Best Practices For Building A Multiple GPU System

Fri Mar 25, 2016 5:51 am

Notiusweb wrote: ... .
I've seen speculative web-articles that the new NVidia GPU ("1080", "Titan Y"?) may have 16GB VRAM (some sites even claim 32GB VRAM) and I've seen as high as 6,144 CUDA cores.
We'll find out April 5th. ... .

More likely tho', earliest hard announcement for (what would be in effect) Titan Y or 1080 Ti will be close to this year's end after move from DDR to HBM2. Regular 1080 might come Junish.

Fri Mar 25, 2016 11:04 am

Are the new cards going to have different shaped inputs, it sounds like we may be on a similar verge to going from PCI to PCIe. This seems to necessitate a whole new series of motherboards.

X11DRX?...

Fri Mar 25, 2016 6:39 pm

Notiusweb wrote:Are the new cards going to have different shaped inputs, it sounds like we may be on a similar verge to going from PCI to PCIe. This seems to necessitate a whole new series of motherboards.

X11DRX?...

My following quesstimates are based on my 30+ years of closely following computer technology, factoring in that technologies will change faster and faster over time. When it comes to technology, the idea of future-proof purchases is a pipe-dream. But since I do strive for future-resistent purchases, I try to continually educate myself to anticipate what's coming around the bend.

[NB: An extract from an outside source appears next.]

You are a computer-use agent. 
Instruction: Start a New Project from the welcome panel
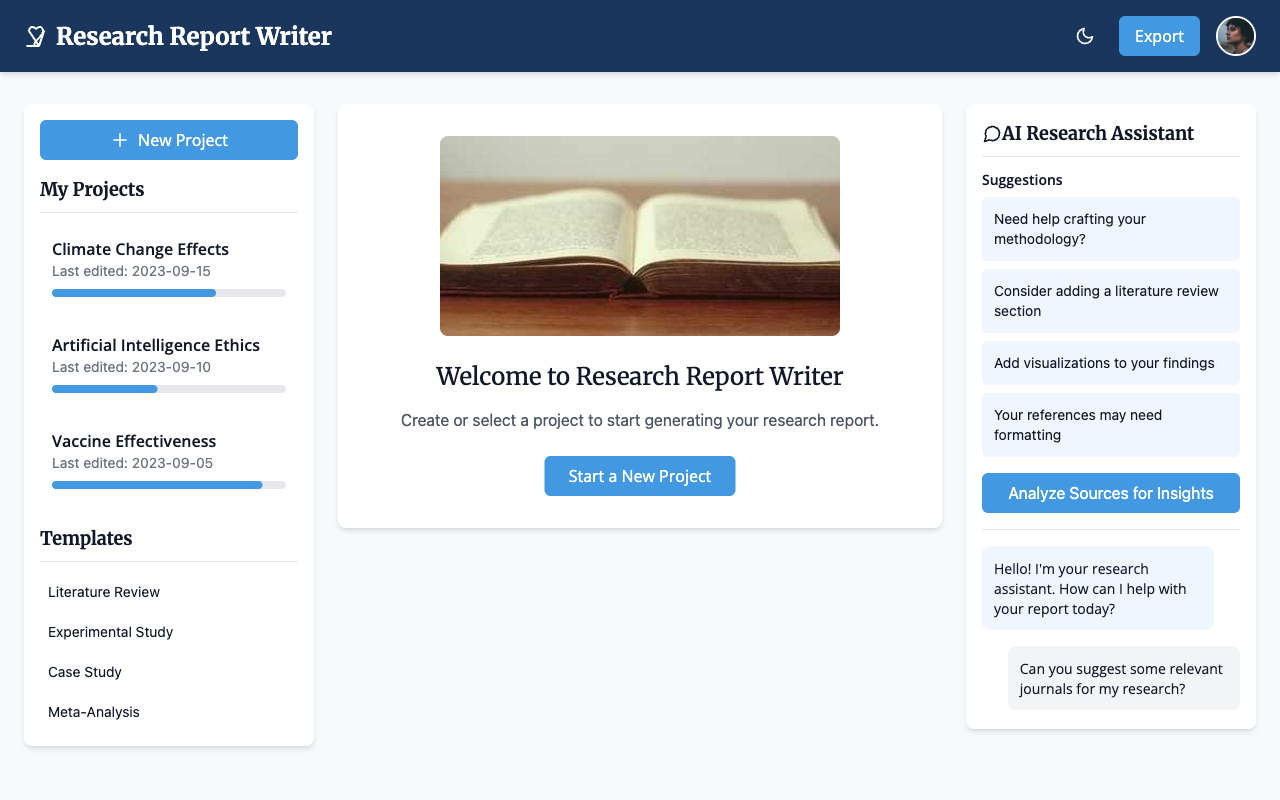639,476
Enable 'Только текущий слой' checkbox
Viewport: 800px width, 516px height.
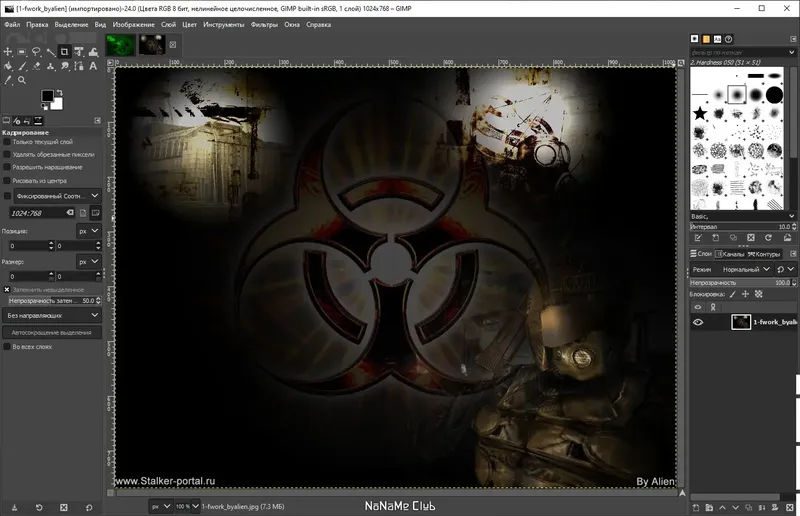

For the next few years, most newer gamer cards */ will likely accommodate our slots, i.e., the inputs will be the same. There are too many such machines in place for manufacturers to expect immediate wholesale replacement of all of them. I believe that the bets on the current gamer card form factor may be off for the decade of the 2020's (Nvidia and other GPU manufacturers can say, "We warned you back in 2015-2016 that change was afoot."). Another factor that will accompany the change likely will be the abandonment of the current CPU silicon die architecture, because CPU die shrinkages will soon hit a wall after 7nm [ https://en.wikipedia.org/wiki/7_nanometer ] (Intel, IBM and other CPU manufacturers can say, "We warned you back in 2015-2016 that change was afoot."). If past strategies/responses have any life left, in the meantime, it wouldn't surprise me if either or both (1) innovations are made/released to allow current systems to use innovations such as NVLINK in current systems with in-case and/or ex-case add-ons/hacks**/ and/or (2) newer gamer level motherboards are released to realize Jen-Hsun's mention that gamer users will be able to use 8 GPUs in their PCs for gaming and professional purposes [without such users having to undergo the hacks that we're becoming accustomed to making] . Thus, I foresee a period of a few years where there are a mixed of architectures. In fact it wouldn't surprise me to see motherboards [that begin to accommodate some of these newer technologies] drop within the next couple of years and to see "Nvidia" or the names of one or more of its partners emblazoned thereon. As newer CPU, newer memory, newer storage and newer GPU technologies and fabrication/manufacturing processes are ironed out and mature, their byproducts will drop down over time from the so-called professional/big-business levels [where there are fewer, but larger quantity purchasers] to take hold fully at the gamer level [where there are vastly more, but smaller quantity purchasers], and for less well-heeled purchasers that by-product of greed is welcomed.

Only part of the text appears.